Click-target data
** Start **

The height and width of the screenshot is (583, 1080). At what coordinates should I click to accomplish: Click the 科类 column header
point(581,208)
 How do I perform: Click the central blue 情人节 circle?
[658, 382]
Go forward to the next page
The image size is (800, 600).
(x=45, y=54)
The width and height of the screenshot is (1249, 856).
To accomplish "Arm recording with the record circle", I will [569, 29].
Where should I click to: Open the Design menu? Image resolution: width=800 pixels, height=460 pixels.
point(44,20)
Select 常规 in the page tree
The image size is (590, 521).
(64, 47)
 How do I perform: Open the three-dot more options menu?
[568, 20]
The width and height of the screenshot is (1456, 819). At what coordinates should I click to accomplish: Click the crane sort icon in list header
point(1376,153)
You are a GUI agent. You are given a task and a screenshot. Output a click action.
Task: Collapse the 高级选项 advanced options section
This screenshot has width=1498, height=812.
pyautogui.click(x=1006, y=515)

** End **

Task>
Render all of the data above as a Markdown table with the columns Row and Line. Give each line its own numbered row and leave out blank lines.

Exercise answer>
| Row | Line |
|---|---|
| 1 | The height and width of the screenshot is (583, 1080). At what coordinates should I click to accomplish: Click the 科类 column header |
| 2 | point(581,208) |
| 3 |  How do I perform: Click the central blue 情人节 circle? |
| 4 | [658, 382] |
| 5 | Go forward to the next page |
| 6 | The image size is (800, 600). |
| 7 | (x=45, y=54) |
| 8 | The width and height of the screenshot is (1249, 856). |
| 9 | To accomplish "Arm recording with the record circle", I will [569, 29]. |
| 10 | Where should I click to: Open the Design menu? Image resolution: width=800 pixels, height=460 pixels. |
| 11 | point(44,20) |
| 12 | Select 常规 in the page tree |
| 13 | The image size is (590, 521). |
| 14 | (64, 47) |
| 15 |  How do I perform: Open the three-dot more options menu? |
| 16 | [568, 20] |
| 17 | The width and height of the screenshot is (1456, 819). At what coordinates should I click to accomplish: Click the crane sort icon in list header |
| 18 | point(1376,153) |
| 19 | You are a GUI agent. You are given a task and a screenshot. Output a click action. |
| 20 | Task: Collapse the 高级选项 advanced options section |
| 21 | This screenshot has width=1498, height=812. |
| 22 | pyautogui.click(x=1006, y=515) |